EXERCISE GOAL: Set down, please, without alteration, the lines of the entries below from the first through the one containing "Click the red circle".

Stored items
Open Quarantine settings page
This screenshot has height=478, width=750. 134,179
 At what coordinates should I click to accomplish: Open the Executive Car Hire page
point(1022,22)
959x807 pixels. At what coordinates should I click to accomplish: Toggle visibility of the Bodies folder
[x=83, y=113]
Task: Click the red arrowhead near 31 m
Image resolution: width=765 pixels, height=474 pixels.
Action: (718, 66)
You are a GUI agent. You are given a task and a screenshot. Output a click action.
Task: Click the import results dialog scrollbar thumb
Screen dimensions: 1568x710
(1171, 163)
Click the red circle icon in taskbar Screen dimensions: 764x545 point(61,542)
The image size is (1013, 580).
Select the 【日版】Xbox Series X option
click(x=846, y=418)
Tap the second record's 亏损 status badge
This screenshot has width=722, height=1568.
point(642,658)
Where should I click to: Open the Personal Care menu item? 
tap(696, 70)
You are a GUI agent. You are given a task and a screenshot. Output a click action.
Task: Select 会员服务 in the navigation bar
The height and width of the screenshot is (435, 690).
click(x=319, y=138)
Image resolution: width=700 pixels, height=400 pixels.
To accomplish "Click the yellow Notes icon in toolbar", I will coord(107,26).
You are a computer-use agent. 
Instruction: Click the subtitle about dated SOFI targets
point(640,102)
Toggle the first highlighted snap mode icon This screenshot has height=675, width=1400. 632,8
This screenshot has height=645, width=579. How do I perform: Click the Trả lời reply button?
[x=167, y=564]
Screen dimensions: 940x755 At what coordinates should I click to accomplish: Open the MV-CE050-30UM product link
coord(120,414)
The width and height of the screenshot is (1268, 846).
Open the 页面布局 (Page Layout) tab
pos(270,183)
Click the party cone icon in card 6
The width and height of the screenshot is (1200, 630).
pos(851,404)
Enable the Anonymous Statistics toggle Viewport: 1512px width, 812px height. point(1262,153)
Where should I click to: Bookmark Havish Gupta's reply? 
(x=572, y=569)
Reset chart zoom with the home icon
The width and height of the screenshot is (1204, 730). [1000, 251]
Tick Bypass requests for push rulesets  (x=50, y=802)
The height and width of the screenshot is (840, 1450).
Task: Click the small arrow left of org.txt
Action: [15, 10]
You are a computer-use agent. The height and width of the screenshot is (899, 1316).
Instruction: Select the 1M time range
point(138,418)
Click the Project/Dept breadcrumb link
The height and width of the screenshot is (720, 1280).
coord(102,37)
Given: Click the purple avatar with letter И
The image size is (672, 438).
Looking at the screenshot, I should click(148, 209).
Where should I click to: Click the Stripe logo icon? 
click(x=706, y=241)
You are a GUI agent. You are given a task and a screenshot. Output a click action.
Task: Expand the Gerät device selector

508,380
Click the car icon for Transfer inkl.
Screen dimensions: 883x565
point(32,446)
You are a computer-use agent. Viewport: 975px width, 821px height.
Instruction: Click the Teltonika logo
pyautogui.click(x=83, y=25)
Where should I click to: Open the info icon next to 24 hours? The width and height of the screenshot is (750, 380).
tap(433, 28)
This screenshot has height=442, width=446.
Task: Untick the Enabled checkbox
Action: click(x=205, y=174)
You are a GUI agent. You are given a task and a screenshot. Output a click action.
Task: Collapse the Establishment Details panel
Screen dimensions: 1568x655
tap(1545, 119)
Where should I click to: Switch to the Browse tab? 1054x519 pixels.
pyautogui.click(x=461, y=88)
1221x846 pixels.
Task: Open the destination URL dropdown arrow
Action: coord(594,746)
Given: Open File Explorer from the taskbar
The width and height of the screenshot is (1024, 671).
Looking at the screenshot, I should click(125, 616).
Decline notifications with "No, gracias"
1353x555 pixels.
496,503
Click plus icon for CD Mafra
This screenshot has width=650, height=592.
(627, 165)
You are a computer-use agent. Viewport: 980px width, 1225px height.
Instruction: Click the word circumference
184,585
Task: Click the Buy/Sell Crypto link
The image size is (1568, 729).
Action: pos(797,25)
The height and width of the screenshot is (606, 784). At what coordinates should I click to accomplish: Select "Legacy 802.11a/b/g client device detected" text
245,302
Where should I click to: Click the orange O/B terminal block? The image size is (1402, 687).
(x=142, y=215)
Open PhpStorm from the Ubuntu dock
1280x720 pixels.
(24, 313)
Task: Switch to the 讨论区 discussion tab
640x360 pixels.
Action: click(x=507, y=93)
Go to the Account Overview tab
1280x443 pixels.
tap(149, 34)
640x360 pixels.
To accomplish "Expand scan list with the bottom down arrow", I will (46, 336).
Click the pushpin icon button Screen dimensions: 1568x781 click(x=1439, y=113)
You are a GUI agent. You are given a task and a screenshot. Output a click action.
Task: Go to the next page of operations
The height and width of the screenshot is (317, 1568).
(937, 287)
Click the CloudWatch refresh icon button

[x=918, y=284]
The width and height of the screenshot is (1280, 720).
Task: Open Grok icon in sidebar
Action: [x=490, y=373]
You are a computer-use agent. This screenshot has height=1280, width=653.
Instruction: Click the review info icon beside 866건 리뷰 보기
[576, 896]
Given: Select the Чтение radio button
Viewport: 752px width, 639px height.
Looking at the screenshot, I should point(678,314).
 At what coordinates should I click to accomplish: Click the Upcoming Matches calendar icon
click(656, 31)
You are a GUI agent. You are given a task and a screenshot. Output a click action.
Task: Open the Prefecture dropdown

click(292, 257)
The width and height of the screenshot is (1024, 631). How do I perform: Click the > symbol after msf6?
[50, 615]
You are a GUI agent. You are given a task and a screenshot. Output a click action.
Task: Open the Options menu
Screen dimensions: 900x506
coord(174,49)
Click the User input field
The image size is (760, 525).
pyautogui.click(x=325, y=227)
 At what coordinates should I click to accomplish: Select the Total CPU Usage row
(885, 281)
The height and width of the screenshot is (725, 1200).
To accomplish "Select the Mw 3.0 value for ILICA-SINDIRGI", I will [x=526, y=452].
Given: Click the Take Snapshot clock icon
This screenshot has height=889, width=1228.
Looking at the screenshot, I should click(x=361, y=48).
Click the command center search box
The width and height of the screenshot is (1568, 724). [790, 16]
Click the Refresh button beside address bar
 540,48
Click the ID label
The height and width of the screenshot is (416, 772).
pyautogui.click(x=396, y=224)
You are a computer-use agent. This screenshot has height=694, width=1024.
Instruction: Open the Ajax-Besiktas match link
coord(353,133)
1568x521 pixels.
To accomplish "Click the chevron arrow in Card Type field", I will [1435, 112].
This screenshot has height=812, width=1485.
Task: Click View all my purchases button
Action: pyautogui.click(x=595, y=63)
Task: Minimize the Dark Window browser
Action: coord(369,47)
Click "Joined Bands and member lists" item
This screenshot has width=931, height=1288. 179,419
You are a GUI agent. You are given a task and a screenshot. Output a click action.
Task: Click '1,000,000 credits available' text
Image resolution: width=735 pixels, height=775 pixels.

YOUR SOLUTION:
Open Quarantine settings page
This screenshot has height=478, width=750. 134,179
 At what coordinates should I click to accomplish: Open the Executive Car Hire page
point(1022,22)
959x807 pixels. At what coordinates should I click to accomplish: Toggle visibility of the Bodies folder
[x=83, y=113]
Task: Click the red arrowhead near 31 m
Image resolution: width=765 pixels, height=474 pixels.
Action: (718, 66)
You are a GUI agent. You are given a task and a screenshot. Output a click action.
Task: Click the import results dialog scrollbar thumb
Screen dimensions: 1568x710
(1171, 163)
Click the red circle icon in taskbar Screen dimensions: 764x545 point(61,542)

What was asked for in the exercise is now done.